### Description of the task
The line containing "Given: Click the Backtesting clock icon" marks the end: output every line of the data up to it, and that line too, exactly as written.

### Dataset excerpts
● ● ● ● ● ● ●
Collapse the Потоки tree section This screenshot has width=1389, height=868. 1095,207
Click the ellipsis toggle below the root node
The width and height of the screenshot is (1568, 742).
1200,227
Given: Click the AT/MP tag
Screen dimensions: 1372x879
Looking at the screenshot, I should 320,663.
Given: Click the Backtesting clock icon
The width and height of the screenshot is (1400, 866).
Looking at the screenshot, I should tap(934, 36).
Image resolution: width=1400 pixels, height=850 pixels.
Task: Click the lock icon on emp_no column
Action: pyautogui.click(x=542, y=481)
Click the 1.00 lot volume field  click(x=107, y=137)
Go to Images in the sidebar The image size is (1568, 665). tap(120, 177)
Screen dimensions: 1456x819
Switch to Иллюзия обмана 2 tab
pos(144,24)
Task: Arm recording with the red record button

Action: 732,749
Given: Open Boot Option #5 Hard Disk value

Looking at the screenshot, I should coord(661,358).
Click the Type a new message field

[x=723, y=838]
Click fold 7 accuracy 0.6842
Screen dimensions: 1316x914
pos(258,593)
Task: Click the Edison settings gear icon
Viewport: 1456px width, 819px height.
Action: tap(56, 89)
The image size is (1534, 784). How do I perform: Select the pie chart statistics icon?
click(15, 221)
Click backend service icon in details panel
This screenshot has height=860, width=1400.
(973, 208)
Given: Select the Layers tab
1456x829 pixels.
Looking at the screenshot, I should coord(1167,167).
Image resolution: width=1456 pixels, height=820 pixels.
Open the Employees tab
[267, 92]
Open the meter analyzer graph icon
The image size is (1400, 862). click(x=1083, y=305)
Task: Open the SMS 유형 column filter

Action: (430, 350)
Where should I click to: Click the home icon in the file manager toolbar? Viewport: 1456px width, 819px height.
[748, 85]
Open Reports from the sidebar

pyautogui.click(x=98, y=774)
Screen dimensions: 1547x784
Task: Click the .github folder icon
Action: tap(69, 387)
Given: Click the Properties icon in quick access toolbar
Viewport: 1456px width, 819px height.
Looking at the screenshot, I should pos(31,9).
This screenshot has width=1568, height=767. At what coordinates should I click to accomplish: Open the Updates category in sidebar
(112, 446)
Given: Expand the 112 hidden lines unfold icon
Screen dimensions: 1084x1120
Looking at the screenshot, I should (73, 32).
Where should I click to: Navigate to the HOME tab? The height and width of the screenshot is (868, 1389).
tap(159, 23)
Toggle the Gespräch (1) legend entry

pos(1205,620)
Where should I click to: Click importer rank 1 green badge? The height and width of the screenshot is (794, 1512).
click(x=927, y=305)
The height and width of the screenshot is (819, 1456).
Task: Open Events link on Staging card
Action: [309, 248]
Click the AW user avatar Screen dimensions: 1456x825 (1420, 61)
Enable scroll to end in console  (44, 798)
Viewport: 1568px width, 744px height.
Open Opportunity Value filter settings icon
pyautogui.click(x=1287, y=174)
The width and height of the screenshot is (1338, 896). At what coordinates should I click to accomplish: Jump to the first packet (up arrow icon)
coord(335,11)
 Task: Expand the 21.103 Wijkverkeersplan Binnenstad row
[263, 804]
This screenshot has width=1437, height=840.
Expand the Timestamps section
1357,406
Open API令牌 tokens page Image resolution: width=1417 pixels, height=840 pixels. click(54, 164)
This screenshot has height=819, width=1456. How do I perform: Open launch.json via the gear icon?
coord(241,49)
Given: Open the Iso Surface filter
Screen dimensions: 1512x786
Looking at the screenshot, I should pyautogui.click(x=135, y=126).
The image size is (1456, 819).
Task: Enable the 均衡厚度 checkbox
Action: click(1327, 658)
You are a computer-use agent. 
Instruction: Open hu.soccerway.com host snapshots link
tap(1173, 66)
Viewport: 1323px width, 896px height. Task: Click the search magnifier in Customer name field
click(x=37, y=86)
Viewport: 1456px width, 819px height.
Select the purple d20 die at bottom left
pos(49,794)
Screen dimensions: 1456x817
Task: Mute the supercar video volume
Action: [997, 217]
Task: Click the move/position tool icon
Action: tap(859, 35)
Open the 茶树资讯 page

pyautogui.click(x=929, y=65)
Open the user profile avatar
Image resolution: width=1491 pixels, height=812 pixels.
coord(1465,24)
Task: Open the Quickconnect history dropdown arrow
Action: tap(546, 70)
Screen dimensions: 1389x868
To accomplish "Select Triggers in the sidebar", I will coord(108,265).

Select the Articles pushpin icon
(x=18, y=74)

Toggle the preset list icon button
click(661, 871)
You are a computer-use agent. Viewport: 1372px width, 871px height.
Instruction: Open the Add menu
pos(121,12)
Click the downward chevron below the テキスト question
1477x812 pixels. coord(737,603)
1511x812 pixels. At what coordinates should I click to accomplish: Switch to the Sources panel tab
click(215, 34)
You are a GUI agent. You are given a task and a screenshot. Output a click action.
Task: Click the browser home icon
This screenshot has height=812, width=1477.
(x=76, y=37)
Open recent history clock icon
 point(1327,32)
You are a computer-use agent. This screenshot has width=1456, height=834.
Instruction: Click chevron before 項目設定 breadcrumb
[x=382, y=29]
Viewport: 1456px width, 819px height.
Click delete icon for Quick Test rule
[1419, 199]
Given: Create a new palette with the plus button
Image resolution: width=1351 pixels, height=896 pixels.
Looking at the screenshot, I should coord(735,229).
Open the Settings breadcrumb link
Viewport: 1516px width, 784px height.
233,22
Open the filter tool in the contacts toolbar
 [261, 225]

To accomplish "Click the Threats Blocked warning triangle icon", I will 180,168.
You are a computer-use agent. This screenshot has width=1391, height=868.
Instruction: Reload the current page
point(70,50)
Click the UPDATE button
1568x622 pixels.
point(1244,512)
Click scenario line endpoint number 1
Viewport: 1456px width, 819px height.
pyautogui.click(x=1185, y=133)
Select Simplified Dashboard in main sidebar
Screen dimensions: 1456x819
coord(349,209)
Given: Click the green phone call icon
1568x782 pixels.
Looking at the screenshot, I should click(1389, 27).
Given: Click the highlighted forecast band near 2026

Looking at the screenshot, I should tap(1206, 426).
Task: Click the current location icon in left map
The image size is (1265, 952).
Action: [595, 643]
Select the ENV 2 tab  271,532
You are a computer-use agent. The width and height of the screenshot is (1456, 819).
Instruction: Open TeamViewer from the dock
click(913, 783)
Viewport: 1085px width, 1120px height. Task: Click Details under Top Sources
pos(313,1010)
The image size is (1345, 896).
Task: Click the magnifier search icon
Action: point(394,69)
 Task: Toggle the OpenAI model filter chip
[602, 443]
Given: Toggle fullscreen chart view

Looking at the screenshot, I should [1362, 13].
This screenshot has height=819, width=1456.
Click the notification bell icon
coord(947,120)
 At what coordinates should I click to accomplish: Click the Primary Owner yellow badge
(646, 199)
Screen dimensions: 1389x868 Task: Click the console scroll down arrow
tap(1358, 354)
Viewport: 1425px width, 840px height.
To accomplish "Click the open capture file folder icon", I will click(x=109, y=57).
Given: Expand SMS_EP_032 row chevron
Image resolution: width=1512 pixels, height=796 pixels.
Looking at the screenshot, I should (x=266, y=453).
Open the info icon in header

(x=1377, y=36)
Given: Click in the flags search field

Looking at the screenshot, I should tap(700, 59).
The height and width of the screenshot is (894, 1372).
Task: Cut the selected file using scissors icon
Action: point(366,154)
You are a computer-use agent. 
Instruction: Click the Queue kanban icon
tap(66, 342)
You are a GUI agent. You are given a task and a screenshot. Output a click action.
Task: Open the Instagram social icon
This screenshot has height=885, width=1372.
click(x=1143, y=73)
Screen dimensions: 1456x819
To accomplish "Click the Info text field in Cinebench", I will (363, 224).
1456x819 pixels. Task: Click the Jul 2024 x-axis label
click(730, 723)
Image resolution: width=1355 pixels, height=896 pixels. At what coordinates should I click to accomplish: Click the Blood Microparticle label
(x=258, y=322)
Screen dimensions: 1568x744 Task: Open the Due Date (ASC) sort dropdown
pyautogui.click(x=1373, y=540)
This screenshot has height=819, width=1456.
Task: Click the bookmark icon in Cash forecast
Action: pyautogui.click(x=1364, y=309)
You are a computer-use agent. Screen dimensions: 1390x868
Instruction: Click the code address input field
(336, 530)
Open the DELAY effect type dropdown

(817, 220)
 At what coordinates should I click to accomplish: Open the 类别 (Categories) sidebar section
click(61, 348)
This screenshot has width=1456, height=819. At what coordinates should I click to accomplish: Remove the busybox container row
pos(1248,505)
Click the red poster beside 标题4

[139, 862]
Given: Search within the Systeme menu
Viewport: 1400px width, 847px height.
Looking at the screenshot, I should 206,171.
● ● ● ● ● ● ●
### Response to this exercise
Collapse the Потоки tree section This screenshot has width=1389, height=868. 1095,207
Click the ellipsis toggle below the root node
The width and height of the screenshot is (1568, 742).
1200,227
Given: Click the AT/MP tag
Screen dimensions: 1372x879
Looking at the screenshot, I should 320,663.
Given: Click the Backtesting clock icon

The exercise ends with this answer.